Cattle from the Chianina breed, which takes its name from the Val di Chiana in Tuscany, can look down their noses even at Knickers. Admired by the ancient Romans for their pure white coats, they were used by them in triumphal marches and religious processions and cited in the literature of Virgil and Pliny the Elder.
A representative of the breed was recognised as the world’s tallest cow by the Guinness Book of Records in 2010. Bellino, a bull who measured 2.03 m at the shoulder and weighed 1,700 kilos in his prime, passed on to celestial pastures five years ago.
His owner, Massimo Donin, said his record had not been surpassed since, but he had several animals who could be ready to step into his shoes. “The biggest is Barone, who is about the same height,” Mr Donin said. “I have five large Chianina oxen who participate in agricultural shows and draw carts at religious festivals and marriages.”
Bellino died at the age of 14, after his legs began to fail, Mr Donin said. “They’re heavy beasts. “You don’t want to keep them too fat, or their legs give way.”
Italy’s most recent champion was proclaimed at the agricultural fair of Umbria in April. A Chianina bull named C’è (He’s there), weighing 1640 kilos, was declared the country’s largest and most beautiful ox. C’è has now retired from shows and is doing his bit for the preservation of the breed at a farm near Rieti.
Italy’s farmers’ association was quick to respond to the challenge from Down Under, reasserting the supremacy of the Chianina breed in an official statement. Unfortunately Coldiretti got some of its data in a twist, referring to Knickers as Kickers and naming Moriero, a 1,600 kilo bull, as its champion. Moriero had unfortunately already followed Bellino to the Elysian fields, however.
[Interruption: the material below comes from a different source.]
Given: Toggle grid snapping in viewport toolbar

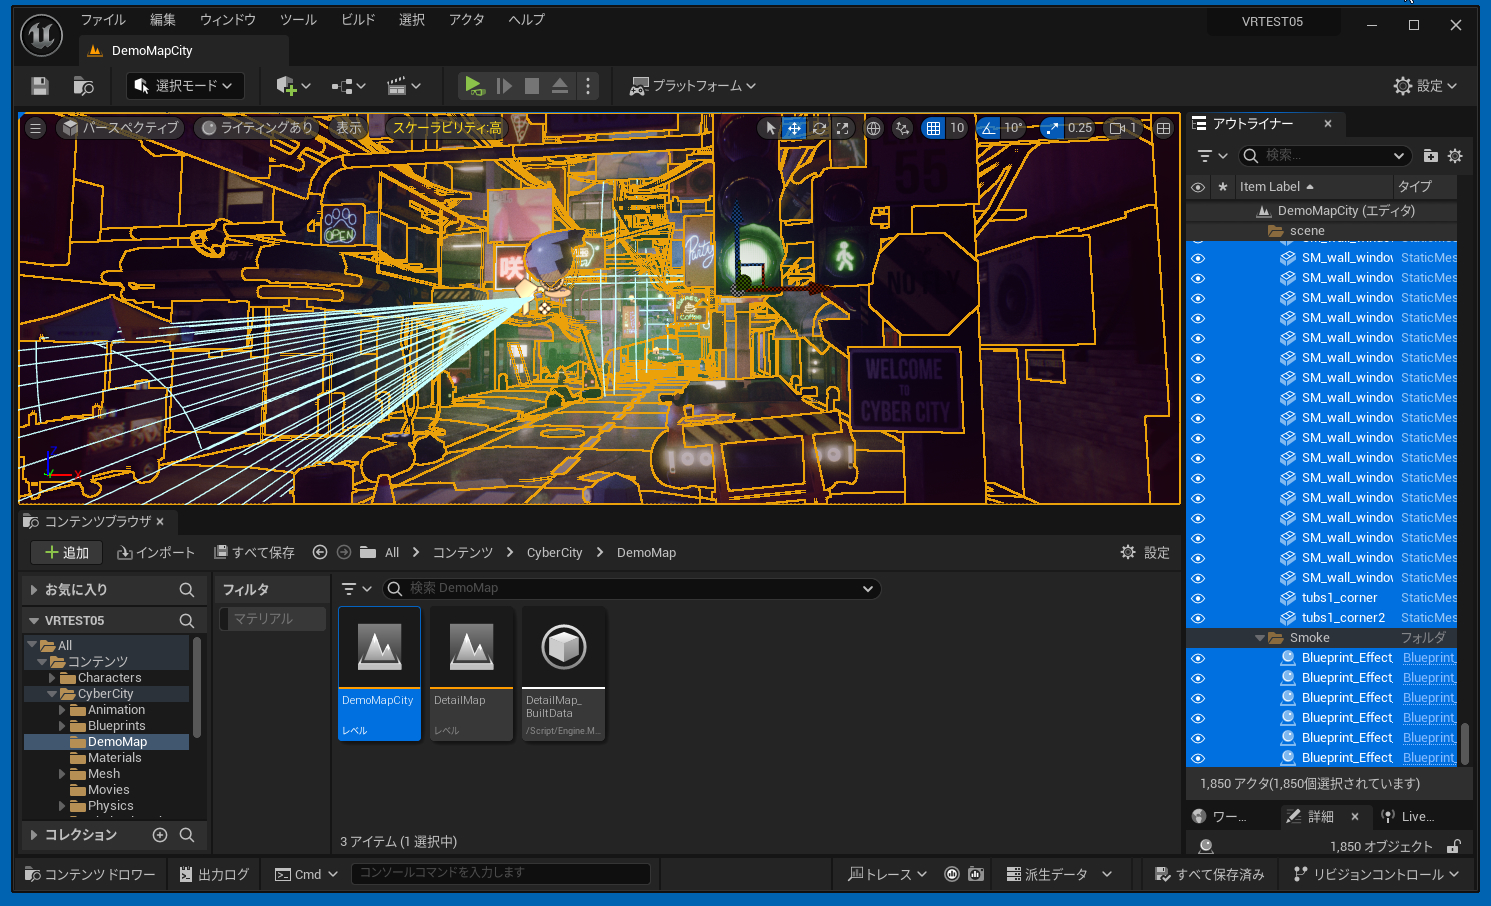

“Ours is a giant breed, while the Australian steer is an anomaly,” said Giorgio Apostoli, Coldiretti’s chief livestock specialist. “The Chianina is the largest cattle breed in the world. It was once used as a beast of burden and is now very popular at traditional folklore festivals, as well as being a meat machine.”
Four Chianina oxen traditionally draw a ceremonial cart before Siena’s Palio horserace, and a young heffer is awarded as the prize to the winning team in Florence’s brutal calcio storico, the costumed football game that combines elements of rugby, boxing and wrestling and has been popular since the Middle Ages.
It is also a prime source of the bistecca fiorentina, large slabs of T-bone steak cooked rare on a grill. Unlike Knickers, who turned out to be too large for the Australian abattoir, Chianina cattle are slaughtered at between 16 and 18 months, before they turn into giants like Bellino.